You don’t have to have a household name to ensure that your article will be read from top to bottom.
The internet has created impatient speed readers out of us.
Regardless of the value of the content, it seems skimming the article before delving in for details is the approach.
Blog reading is different from newspaper reading, book reading, letter reading, and essay reading. Therefore, blog writing and formatting needs to be different as well.
The approach to reading online is more akin to reading magazines and cooking recipes.
A tasty headline.
A compelling picture.
Clear, accentuated points.
Brief enough to follow, detailed enough to enlighten.

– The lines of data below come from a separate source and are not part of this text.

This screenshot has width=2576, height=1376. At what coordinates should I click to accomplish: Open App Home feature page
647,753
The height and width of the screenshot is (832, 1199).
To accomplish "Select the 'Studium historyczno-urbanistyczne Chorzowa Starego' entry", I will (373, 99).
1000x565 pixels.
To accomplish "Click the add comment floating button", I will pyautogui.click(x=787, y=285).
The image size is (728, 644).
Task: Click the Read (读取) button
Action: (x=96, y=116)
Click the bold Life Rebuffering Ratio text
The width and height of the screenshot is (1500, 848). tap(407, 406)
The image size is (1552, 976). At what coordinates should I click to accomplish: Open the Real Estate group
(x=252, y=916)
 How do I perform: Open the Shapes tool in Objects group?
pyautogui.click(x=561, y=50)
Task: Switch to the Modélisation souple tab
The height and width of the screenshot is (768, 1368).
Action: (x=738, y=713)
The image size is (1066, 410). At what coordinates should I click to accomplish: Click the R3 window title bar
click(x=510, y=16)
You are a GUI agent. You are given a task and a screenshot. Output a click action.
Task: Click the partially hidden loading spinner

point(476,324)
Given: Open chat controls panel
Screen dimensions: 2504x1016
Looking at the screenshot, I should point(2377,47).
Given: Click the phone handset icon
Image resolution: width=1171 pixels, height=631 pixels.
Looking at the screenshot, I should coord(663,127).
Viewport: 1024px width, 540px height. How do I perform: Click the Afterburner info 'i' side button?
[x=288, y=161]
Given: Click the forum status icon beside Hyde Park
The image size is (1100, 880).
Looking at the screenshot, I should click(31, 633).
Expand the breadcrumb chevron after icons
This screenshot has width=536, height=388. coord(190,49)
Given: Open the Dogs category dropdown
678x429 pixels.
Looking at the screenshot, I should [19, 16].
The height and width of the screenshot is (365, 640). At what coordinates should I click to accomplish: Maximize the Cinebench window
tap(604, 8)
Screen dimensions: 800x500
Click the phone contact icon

Magazines have changed their own formatting over the last few years and in turn have experienced huge growth in readership and subscription. The one page, bite-sized, snack of an article is now king. The days of the New Yorker’s 15 page articles are gone. Oprah, GQ, WIRED, Men’s Journal, Elle, FHM, Cosmo…. They all just want your attention for a couple of minutes.
They know you will pick it up again if the commitment is short and sweet.
The Cooking Recipe (click image above) is the classic example of well organized, must follow information.
An image, a short story, bullet points, tips and overview. The goal is to not only seem easy to follow, but be easy to follow.
After a quick scan of the site, a ‘once-over’ if you will, the content will be judged as ‘worth reading more closely’ or ‘off to the next thing’. Not all exiting traffic fails to return, but I would bet that your odds of developing a subscriber are better when you consistently engage your reader to slow down for a few minutes.
Of course, there are examples of real estate blog writing that are widely read and wildly successful that do not follow these guidelines.
The above is not meant as a rule, but rather a suggestion for those looking to grab their readers’ attention quickly.
My experience is that, no matter how well written the content and how compelling the message may be, one loses interest when the article looks like a reading assignment.